Later I had no problem doing roofing (although I couldn't get on some jobs because the men thought it was bad luck and wouldn't go up if I was on the crew) or other casual labor. I could unload up to 200 pounds of dog food bags at a time. I learned to drive an 18 wheeler. I was in the second group of women ever hired by Western Electric as installers. Then when I went back to school I made my own energy engineering degree (since they weren't available then) by doing a concurrent double major in electrical and mechanical engineering. It wasn't unusual for me to be the only woman in the class.
But even with all that background doing what was then rare for women, I've always been PO'ed when I'd hear the later feminists say that there's no difference between men and women. There are differences. Innate differences. We can go beyond them, but that doesn't mean they don't exist.
When a woman is pregnant, our balance is all off. When a woman has a child at suckle it's hard to keep a baby quiet in order to hunt. Women are more dependant on others at various times for pure survival. Some of those traits have been genetically selected for in terms of species survival.
None of that has anything to do with the abilities of any particular woman at any given time outside of dealing with babies, but the fact is, we do have different strengths and weaknesses.

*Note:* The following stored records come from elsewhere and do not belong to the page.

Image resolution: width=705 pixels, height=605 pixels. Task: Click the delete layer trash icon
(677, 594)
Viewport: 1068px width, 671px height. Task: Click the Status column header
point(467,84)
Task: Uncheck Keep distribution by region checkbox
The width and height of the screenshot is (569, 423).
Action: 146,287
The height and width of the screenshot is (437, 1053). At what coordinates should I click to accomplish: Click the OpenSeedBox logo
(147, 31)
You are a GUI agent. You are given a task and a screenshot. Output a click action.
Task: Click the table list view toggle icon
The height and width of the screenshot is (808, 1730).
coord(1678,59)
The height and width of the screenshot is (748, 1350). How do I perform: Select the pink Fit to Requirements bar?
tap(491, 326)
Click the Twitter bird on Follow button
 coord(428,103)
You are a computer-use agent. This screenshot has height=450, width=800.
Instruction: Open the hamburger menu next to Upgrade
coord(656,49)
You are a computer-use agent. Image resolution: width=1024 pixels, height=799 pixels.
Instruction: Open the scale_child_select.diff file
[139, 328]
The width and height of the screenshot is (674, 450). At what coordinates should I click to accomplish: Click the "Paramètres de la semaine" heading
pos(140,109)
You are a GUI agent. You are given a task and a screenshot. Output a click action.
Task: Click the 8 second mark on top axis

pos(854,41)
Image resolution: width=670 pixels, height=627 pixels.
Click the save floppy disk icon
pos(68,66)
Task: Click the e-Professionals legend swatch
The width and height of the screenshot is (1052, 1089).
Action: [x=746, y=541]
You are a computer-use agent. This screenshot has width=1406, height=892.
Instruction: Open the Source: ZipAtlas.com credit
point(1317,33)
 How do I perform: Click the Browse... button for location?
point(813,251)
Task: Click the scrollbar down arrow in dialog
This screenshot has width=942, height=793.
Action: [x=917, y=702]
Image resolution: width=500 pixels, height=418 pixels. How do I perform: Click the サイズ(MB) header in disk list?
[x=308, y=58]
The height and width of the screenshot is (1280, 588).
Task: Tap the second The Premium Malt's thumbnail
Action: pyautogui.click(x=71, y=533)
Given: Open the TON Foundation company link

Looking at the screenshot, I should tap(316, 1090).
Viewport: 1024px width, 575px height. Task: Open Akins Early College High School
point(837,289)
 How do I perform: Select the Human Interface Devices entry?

A strong woman can be stronger than most men, but the strongest man is always going to be stronger than the strongest woman. Our center of balance is in a different region of our bodies. That's why women playing basketball always seem a bit awkward. We don't move the same and basketball happens to be a sport where those differences become noticeable. Men are better runners, especially sprints. But for long slow travel, pick a woman. We can keep going longer. Our brains are even wired differently. The brain centers associated with words, emotions, and actions get activated in different orders. We have a higher pain tolerance ... maybe to help us get through delivery. I was in labor for 38 hours. And I can tell you that it HURTS!
Acknowledging those facts isn't misogynistic, in and of itself. Nor is it sexist. We are not blank slates at birth.
No matter how hard the SJWs try to change it, most girls still prefer dolls and most boys still prefer trucks.
The fact that women are assumed to be the ones who should, by default, keep and raise the children is rooted in biology, but biology hasn't caught up with today's technology that makes anything outside of those last few months of pregnancy almost irrelevant to actual child rearing. They learn fast enough that it doesn't matter who's holding the bottle (unless you're breast feeding), they get fed.
Social changes that broad and basic, especially when there are inherent genetic tendencies involved, take a long time to work their way through. It's not just a matter of writing a piece of legislation and expecting everything to change overnight or even in just a couple of years.